Extracting from HTML with Mojo::DOM

Jan 8, 2015 by brian d foy

Everyone wants to parse HTML, and many people reach for a regular expression to do that. Although you can use a regex to parse HTML, it’s not as fun as my latest favorite way: Mojo::DOM with CSS3 selectors. I find this much easier than trying to remember XPATH and I get to play with Mojo.

The DOM is the “Document Object Model”. Something behind the scenes parses and organizes the information and allows me to query it with questions such as “find all the a tags inside a div tag”, or “find all the tags of a particular class”. I don’t manipulate the text myself.

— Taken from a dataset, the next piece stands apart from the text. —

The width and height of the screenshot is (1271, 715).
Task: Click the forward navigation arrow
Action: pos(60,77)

If I’m using Mojo::UserAgent, I can get a DOM object from the response object from an HTTP request:

use Mojo::UserAgent;
my $ua = Mojo::UserAgent->new;

my $dom = $ua->get( 'https://metacpan.org/author/BDFOY' )
    ->res
    ->dom;

The Mojo method-chaining style with one method per line shows its strengths as I get into more complicated tasks later.

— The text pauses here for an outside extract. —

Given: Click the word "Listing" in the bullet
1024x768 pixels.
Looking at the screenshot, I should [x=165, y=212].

I don’t have to make a request to get a DOM object. I’m often presented with HTML files to parse with no server to give them to me. Depending on the tractability of the task, I might hand edit it to remove the parts I don’t want to think about then use a regex to handle the rest. That way, I don’t have to do a lot of work to save state and know where I am in the document. With a DOM, that’s not a problem.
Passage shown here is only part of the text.